A Combinatorial Semi-Bandit Approach to Charging Station Selection for Electric Vehicles
This addresses the challenge of efficient route planning for electric vehicle drivers by providing a novel algorithmic approach, though it is incremental in applying existing bandit methods to a specific domain.
The paper tackles the problem of long-distance navigation for electric vehicles with unknown stochastic charging station availability, developing a combinatorial semi-bandit framework to learn queue time and charging power distributions, and demonstrates its performance in simulations across Norway, Sweden, and Finland with concrete results.
In this work, we address the problem of long-distance navigation for battery electric vehicles (BEVs), where one or more charging sessions are required to reach the intended destination.

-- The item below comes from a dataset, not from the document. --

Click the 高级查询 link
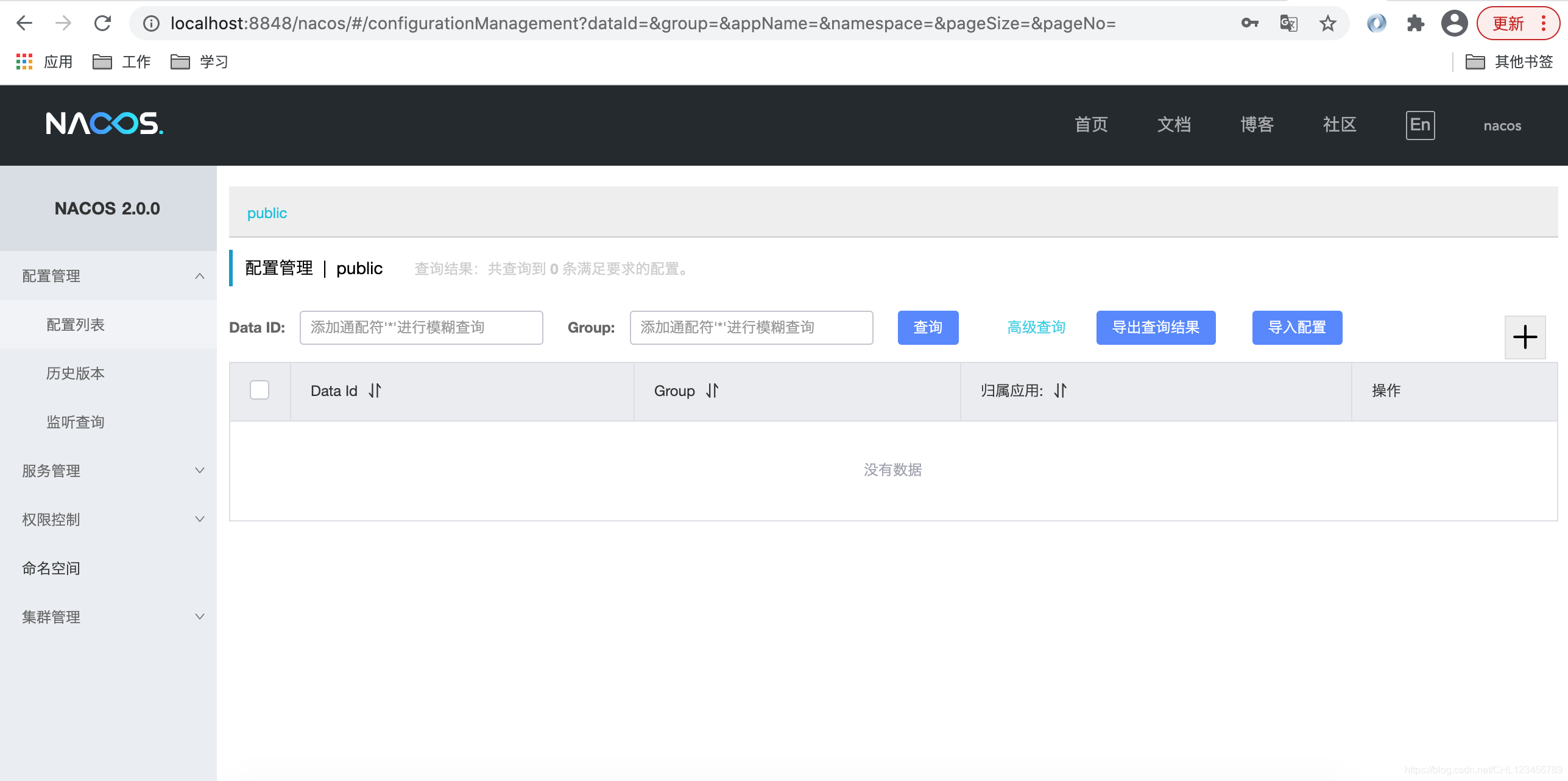1568x781 pixels. (x=1036, y=328)
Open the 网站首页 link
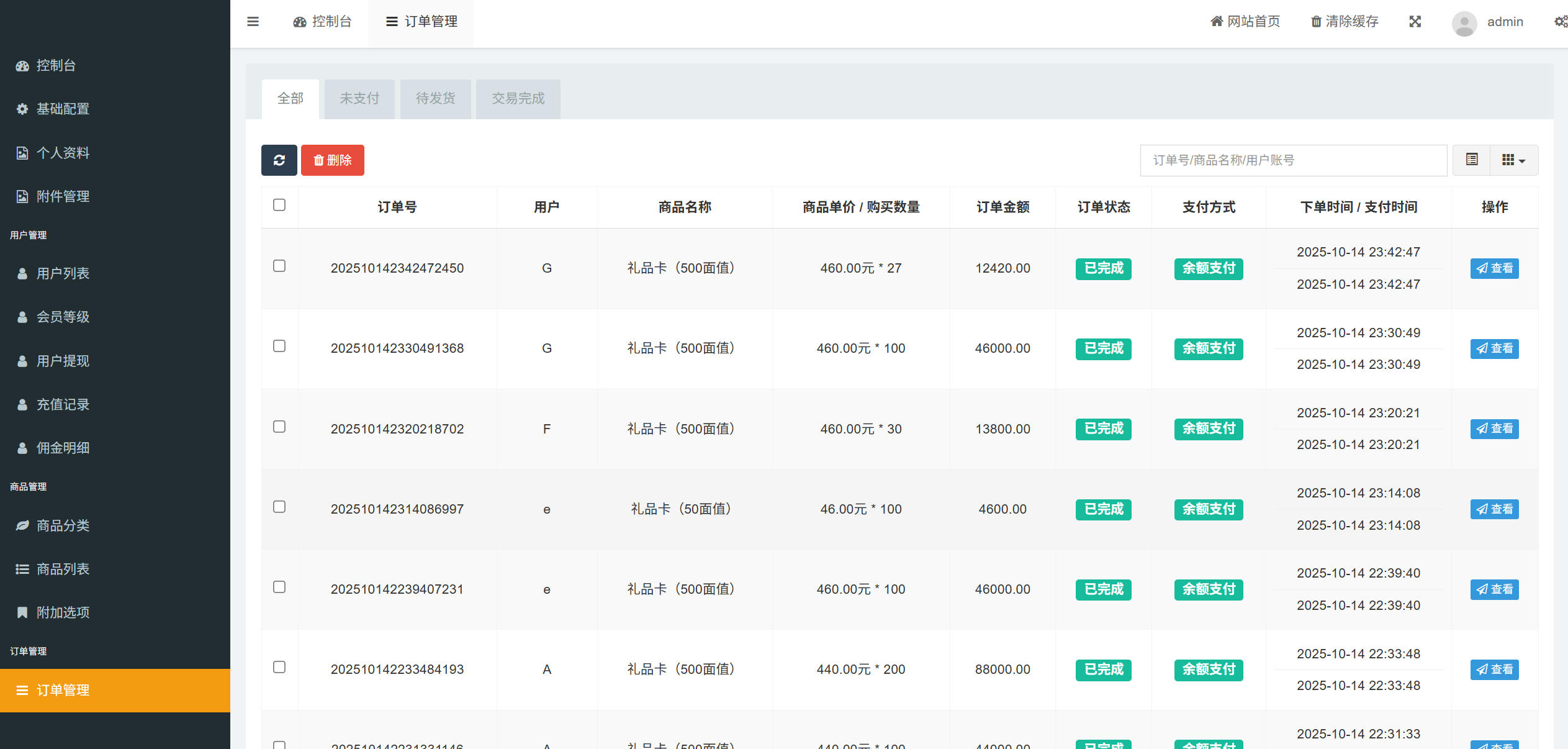Screen dimensions: 1568x749 (x=1245, y=22)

We consider the availability and performance of the charging stations to be unknown and stochastic, and develop a combinatorial semi-bandit framework for exploring the road network to learn the parameters of the queue time and charging power distributions. Within this framework, we first outline a pre-processing for the road network graph to handle the constrained combinatorial optimization problem in an efficient way. Then, for the pre-processed graph, we use a Bayesian approach to model the stochastic edge weights, utilizing conjugate priors for the one-parameter exponential and two-parameter gamma distributions, the latter of which is novel to multi-armed bandit literature. Finally, we apply combinatorial versions of Thompson Sampling, BayesUCB and Epsilon-greedy to the problem. We demonstrate the performance of our framework on long-distance navigation problem instances in country-sized road networks, with simulation experiments in Norway, Sweden and Finland.